While the credit market for small businesses has been steadily improving, there are still ups and downs. Small banks are approving more than 50% of business loan requests for the first time since the Great Recession, while big banks, though improving, still approve less than one in five applications. Credit unions seem to have reached their peak, according to the most recent Biz2Credit Small Business Lending Index, which tracks loan approvals on a monthly basis.

As banks remain slow in approving expansion loans and business lines of credit to cover short-term cash flow issues, alternative lenders, filled the void for entrepreneurs in need of funding to cover cash flow issues and other capital needs. The category is filled by tech-savvy entrepreneurs who make money available quickly and efficiently to companies that often cannot secure financing from banks, which tend to be more conservative in their lending parameters.  They offer loans for as little as $5,000 and as much as to $2 million, in my experience.

Cash advance companies, accounts receivable financiers, factors, and micro lenders all have become increasingly more attractive funders for three reasons: flexibility, use of technology, and speed.

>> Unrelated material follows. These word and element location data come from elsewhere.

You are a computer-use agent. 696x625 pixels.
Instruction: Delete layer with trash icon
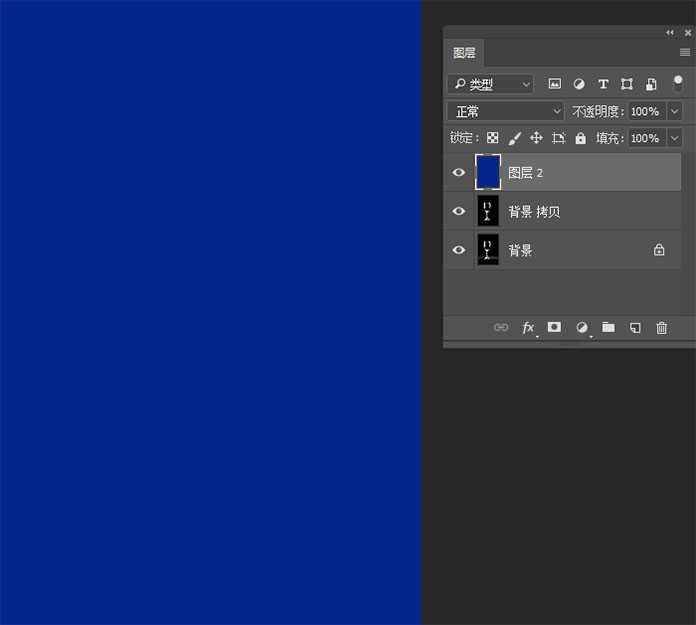click(x=661, y=328)
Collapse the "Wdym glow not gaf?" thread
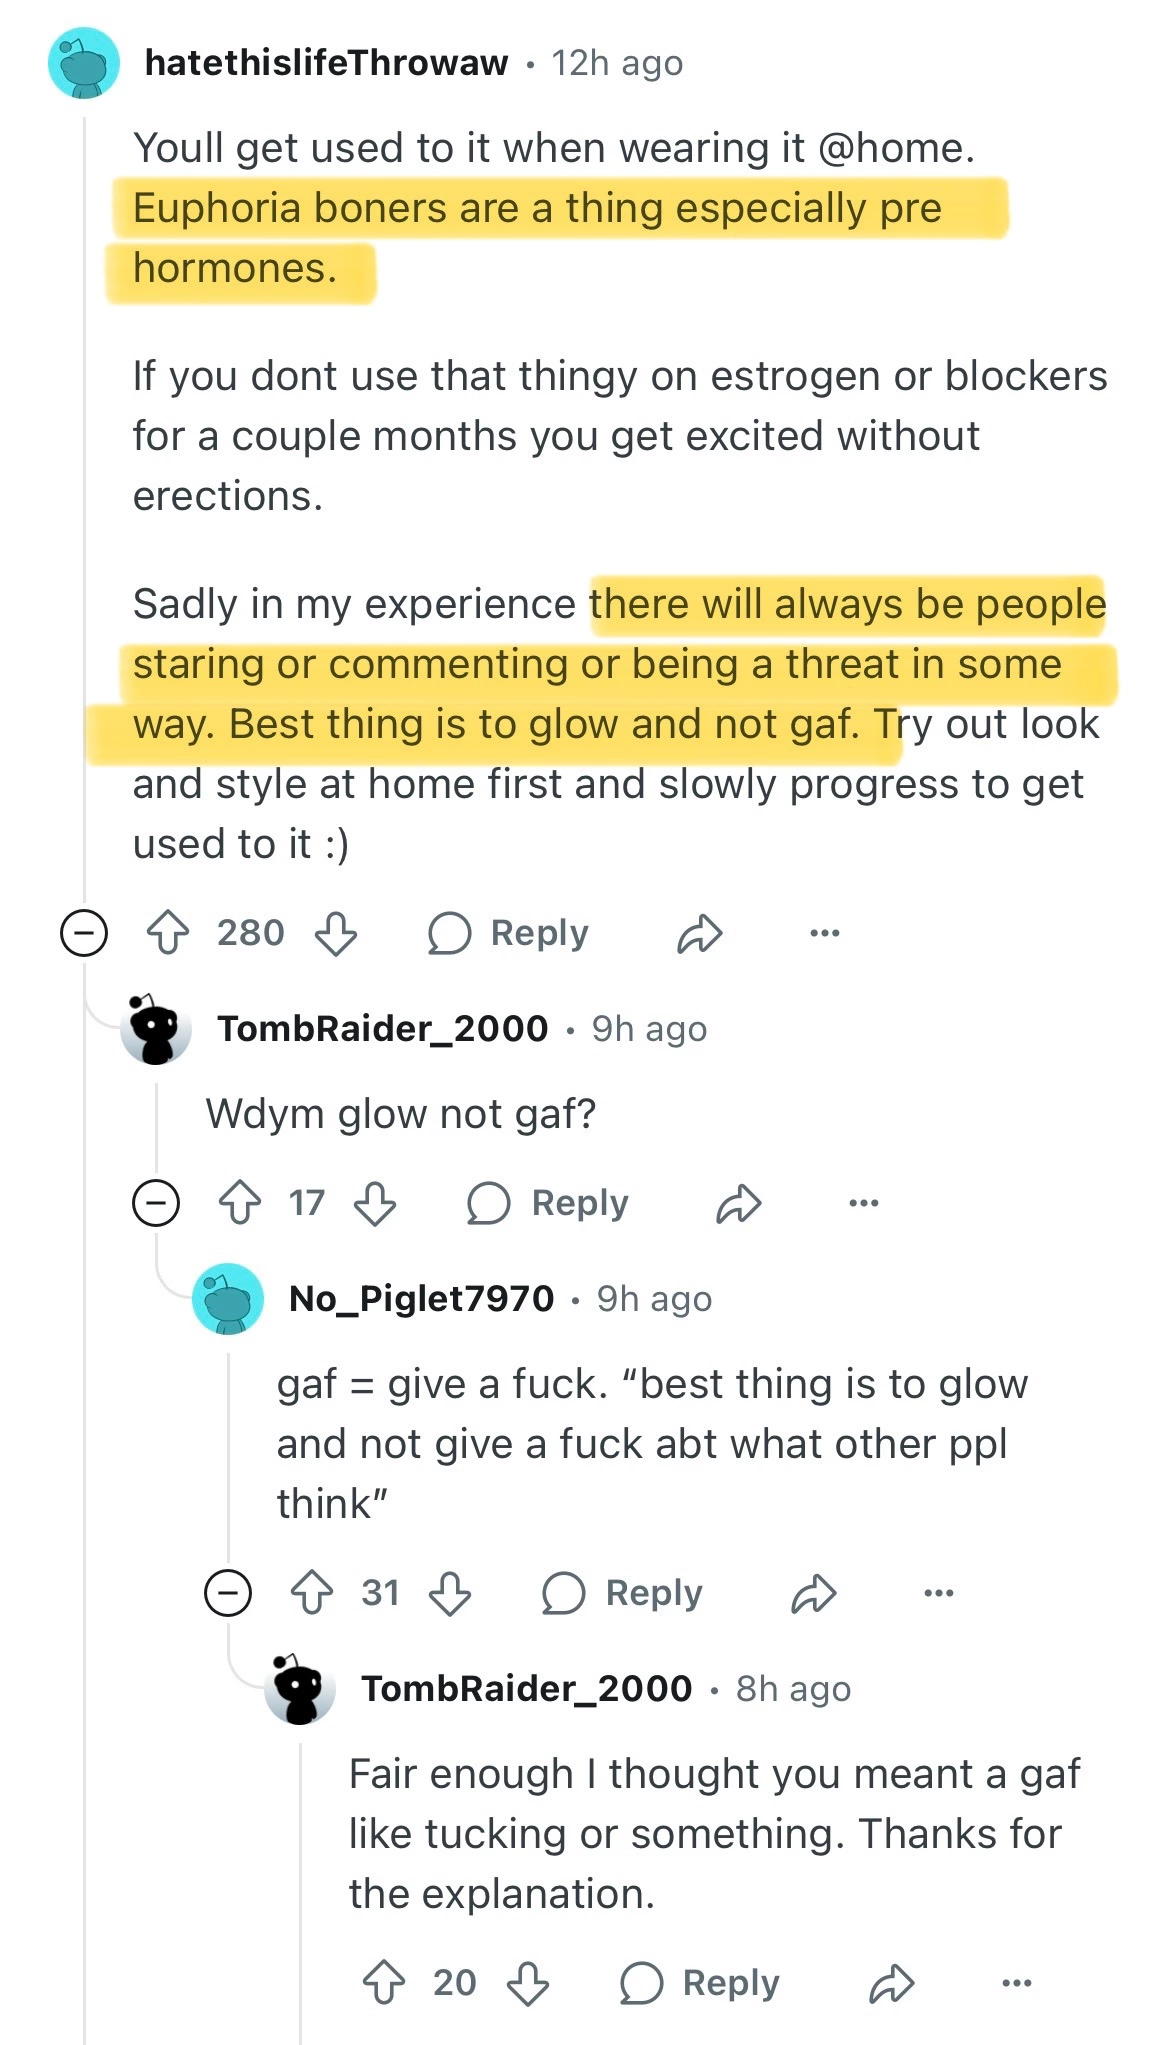Viewport: 1170px width, 2045px height. click(156, 1202)

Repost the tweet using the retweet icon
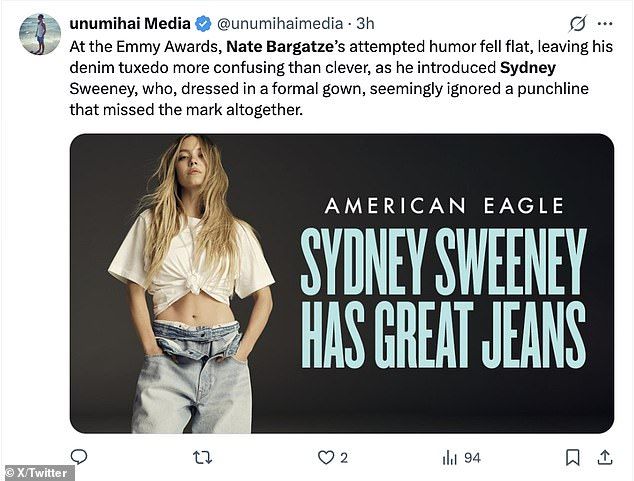point(201,457)
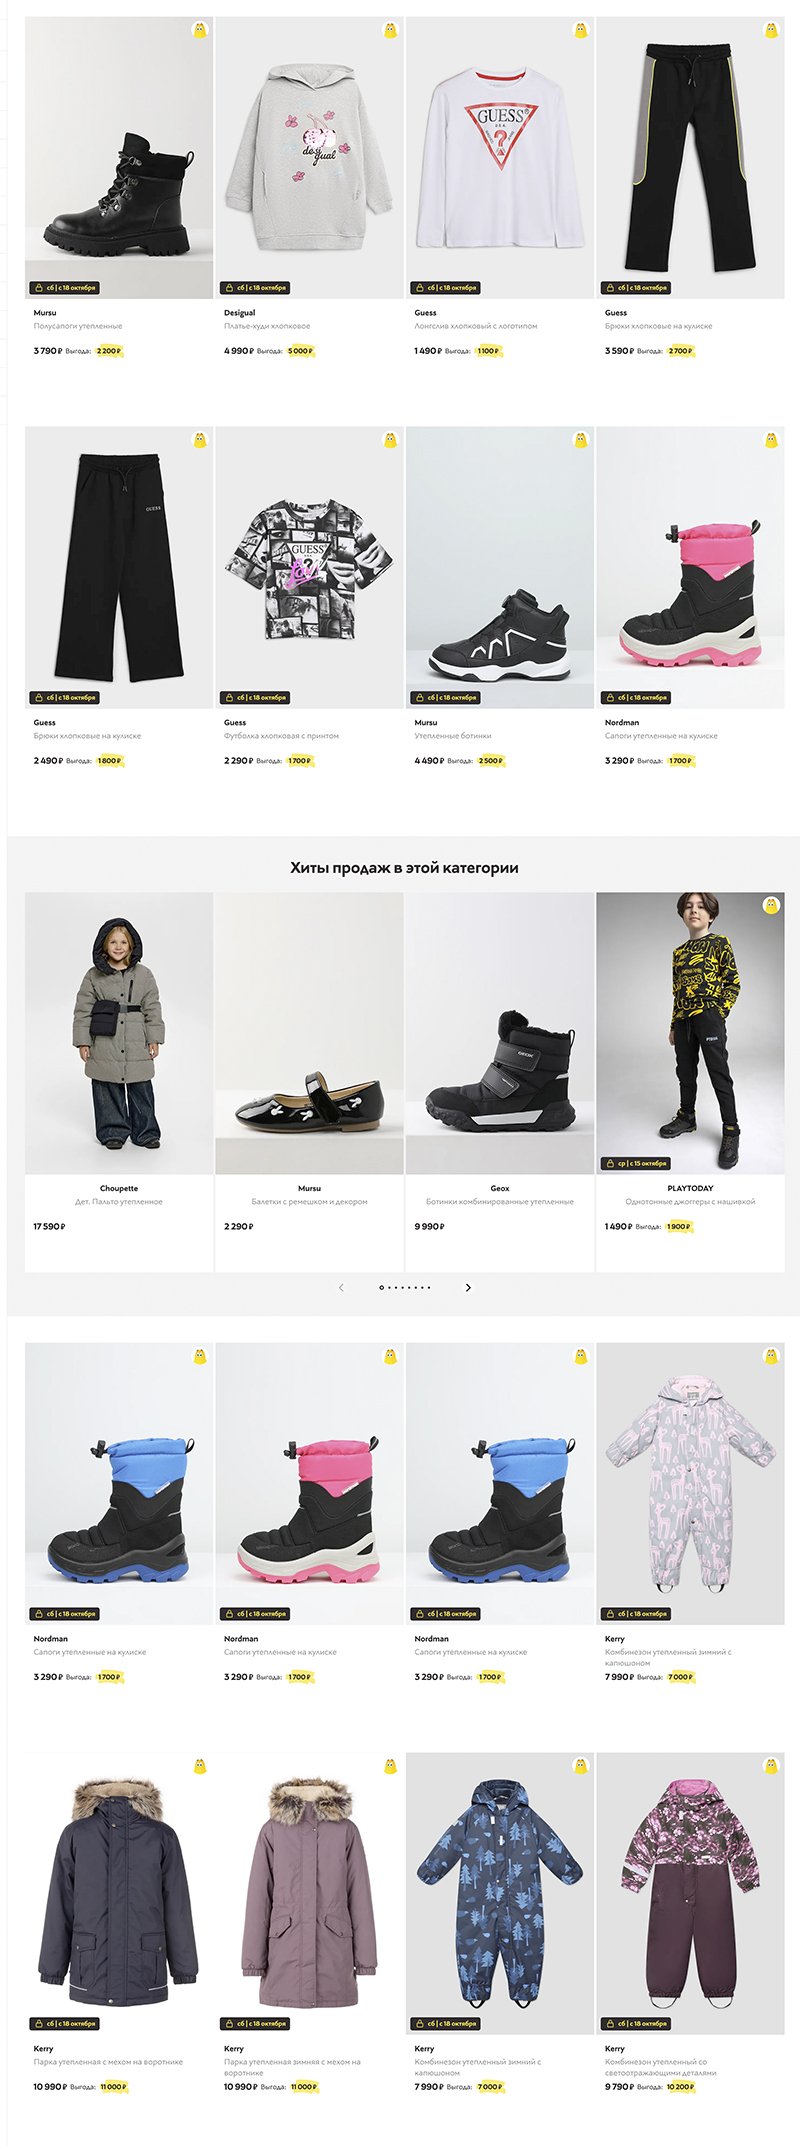The height and width of the screenshot is (2146, 800).
Task: Click yellow badge icon on Desigual hoodie card
Action: coord(390,30)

Banks essentially cut off the flow of small business credit after the financial crisis in 2008. This left the door wide open for other lenders to fill the void for small business owners in need of startup or expansion capital. Big bank lending parameters became increasingly strict. Even today it is very difficult to secure startup funding from a big bank (assets of $10 billion+), in part, because many of them want an entrepreneur to show 2-3 years of revenue in order to approve a loan. Obviously, a startup cannot provide such information.